2.You may hear a traffic officer or a police man say "_markabah--_*مركبة*"or"_sayyarah_" when talking on air(Radio or TV)
3.Some people may use "_maTiyyah--_*مطية*" or "_raHilah--_*راحلة*" or"_markoob--_*مركوب*" or"dabbah--*دابة*"jokingly or figuratively


----------



## turkiyya

i think sayyara is the most proper along with markabah..


----------



## Mahaodeh

Mostly, I've heard markabah as a translation to vehicle since it applies to anything from a motorcycle to 16 wheel trailor.


----------



## Mahaodeh

[Moderator's Note: The following discussion is split from this thread. Cherine]


inquisitiveness1 said:


> although then I would ask if فيتر with the meaning of "car" exists as a standalone word


No. At the very beginning, they used طرمبيل for car from English automobile. It was very quickly replaced with سيارة


----------



## apricots

I've heard Palestinians use طوبيل as well but I think it's pretty rare.

[Moderator Note: As a matter of courtesy, please do not edit your post after a reply in a way that invalidates the reply or makes it nonsensical.]


----------



## elroy

طُمبيل is used, but it’s rare and generational (younger people don’t use it).  I’ve never heard طوبيل.


----------



## apricots

Typo. I meant Tombīl


----------



## elroy

It’s pronounced _ṭumbīl_.


----------



## Mahaodeh

elroy said:


> طُمبيل is used, but it’s rare and generational (younger people don’t use it).



Just a stab in the dark here, it could be that both طرمبيل and طمبيل are from an Ottoman Turkish word that ultimately came from English automobile. In Iraq it has totally fallen out of use in Arabic but I came across it when taking a class in Kurdish. I was thinking, Kurdistan was also under the Ottoman Turks, so I don't see it as far fetched.


----------



## cherine

I don't think it's related to Ottoman rule, Maha. The word was also used in Egypt (you can hear it in old movies, it's no longer in use now) though I'm not sure whether it came from English or French but it doesn't really matter as both languages have the word "automobile". It is not very difficult to make the relation between أوتوموبيل - تومبيل - ترومبيل .


----------



## elroy

cherine said:


> It is not very difficult to make the relation between أوتوموبيل - تومبيل - ترومبيل .


 

It _is_ interesting that an "r" seems to have been added in the Iraqi version.  طْرُمبيل reminds me of one of the Palestinian words for "gas station" - طْرُمبا; I wonder if there's a relation there.


----------



## Hemza

Mahaodeh said:


> Just a stab in the dark here, it could be that both طرمبيل and طمبيل are from an Ottoman Turkish word that ultimately came from English *automobile*.

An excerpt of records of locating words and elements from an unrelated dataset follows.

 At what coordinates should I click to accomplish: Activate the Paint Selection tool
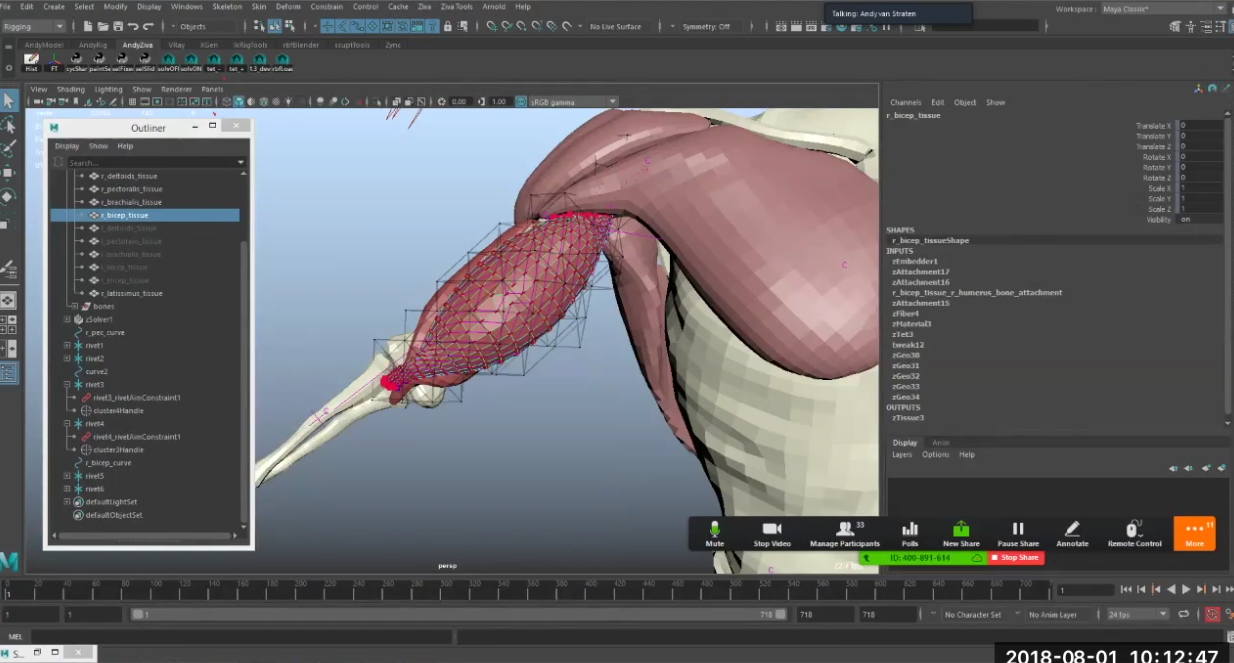coord(12,146)
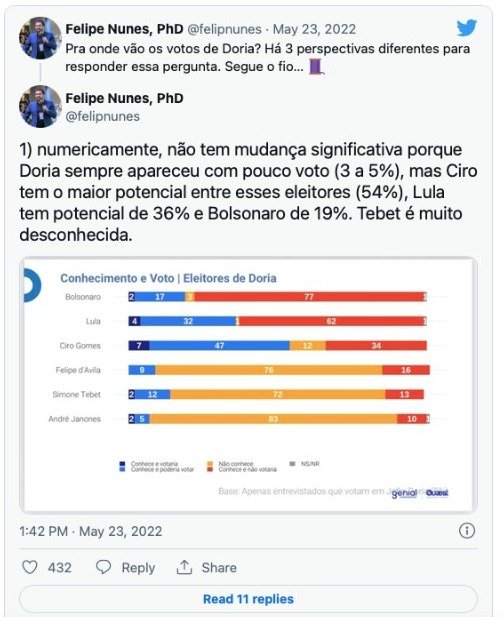Open the embedded Doria voters chart image
This screenshot has width=504, height=617.
(x=248, y=385)
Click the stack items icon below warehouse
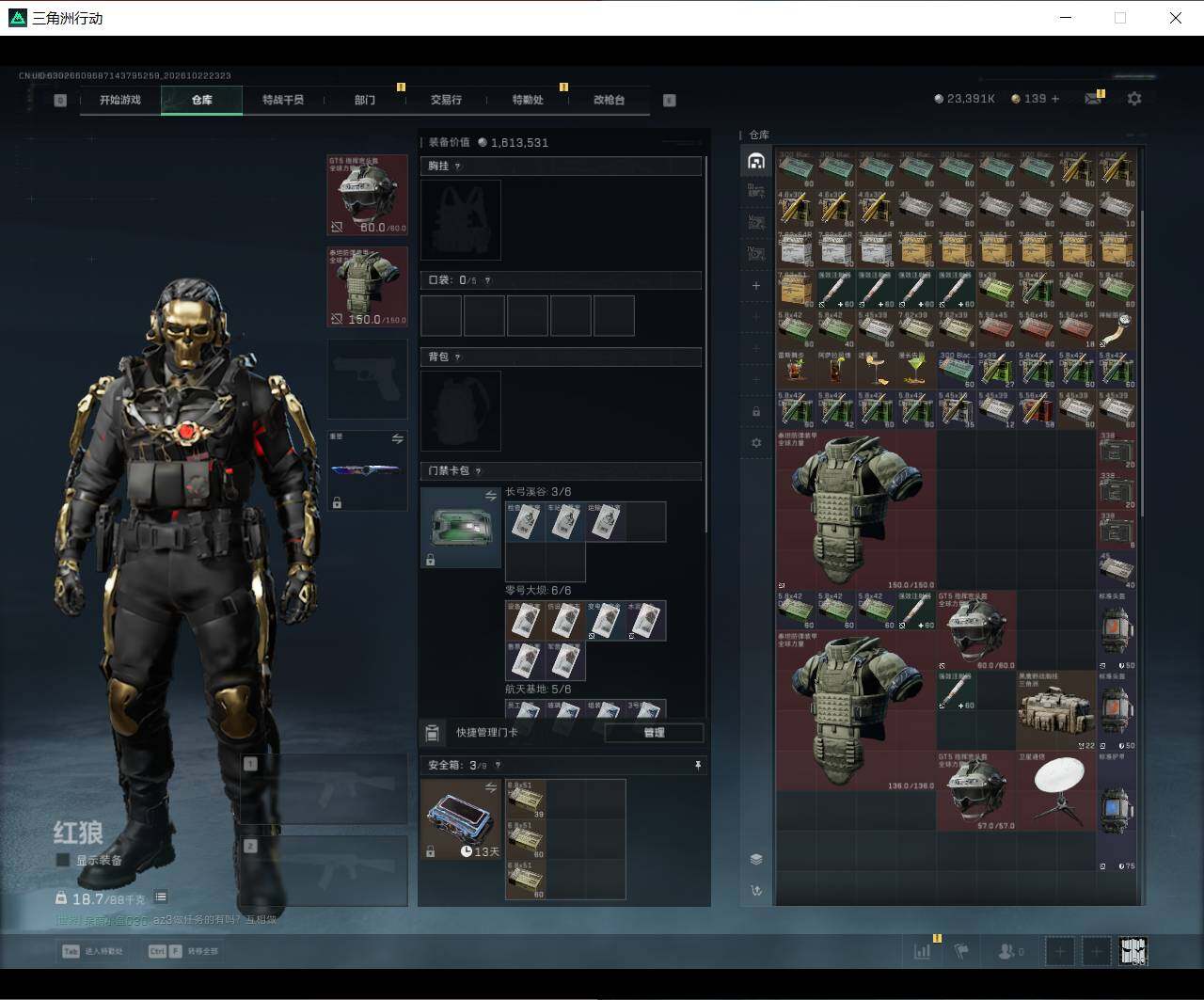 (x=756, y=859)
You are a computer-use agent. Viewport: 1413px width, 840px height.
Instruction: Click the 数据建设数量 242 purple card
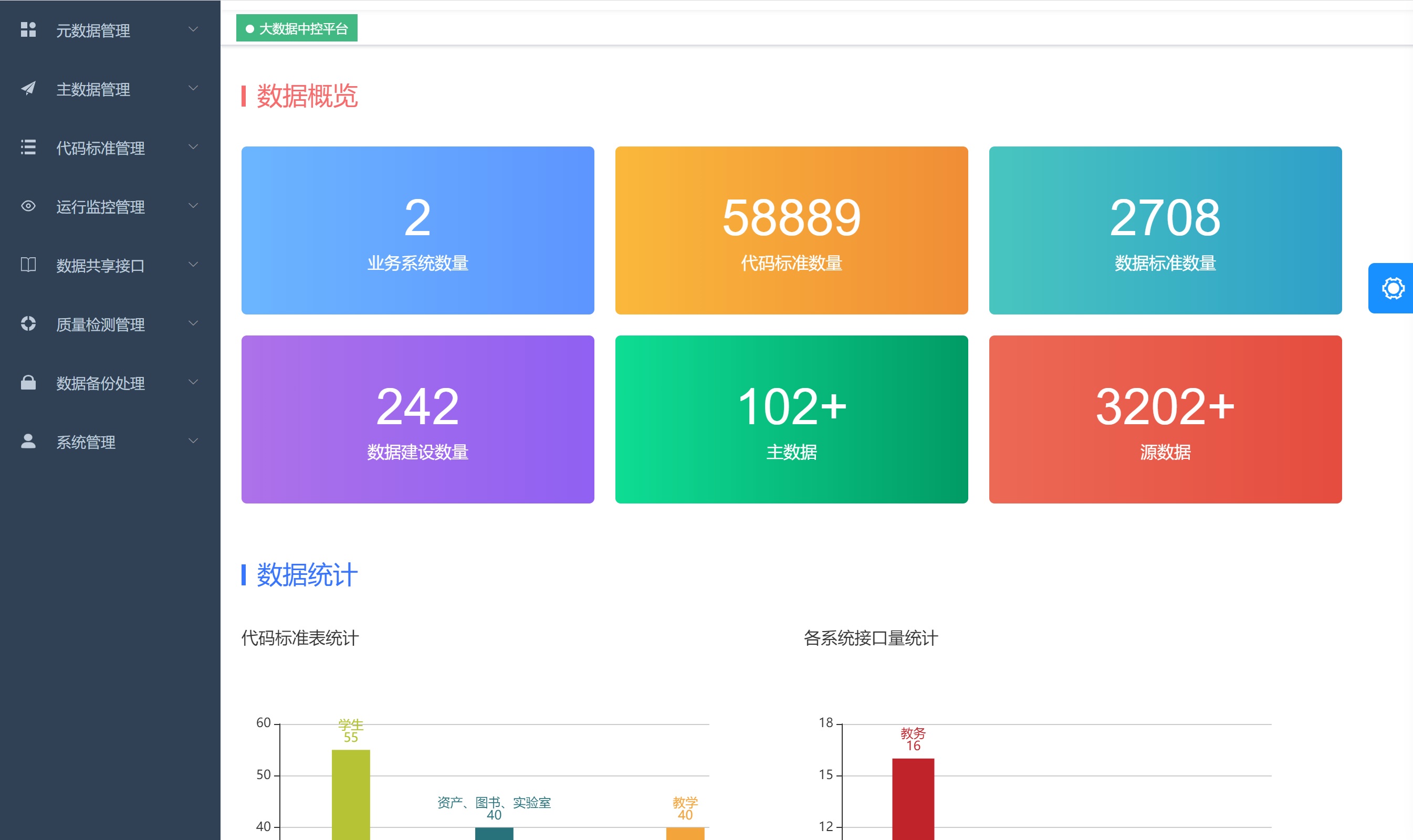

Which itself come from French _automobile _ (that we may literaly translate in Arabic by ذو التحرك؟) which is not that much used today, _voiture _is more common (may be because it is shorter?).

In Morocco, most people use the French word or rather, a slaughtered version of _automobile _which is طوموبيل but in the South as in Mauritania, there is a word which I think, may come from the first part of _*auto*mobile_, وتى (wuta). سيارة may be used by people but وتى is more common.


----------



## Mahaodeh

elroy said:


> طْرُمبيل reminds me of one of the Palestinian words for "gas station" - طْرُمبا; I wonder if there's a relation there.


I was told once that طرمبا comes from 'auto-pump', now I don't know how reliable this information is, but if it is reliable then three things happened here: 1. the au of auto has been omitted; 2. the t has become emphatic (these two seem to be common in many dialects); and 3. an r is added after auto.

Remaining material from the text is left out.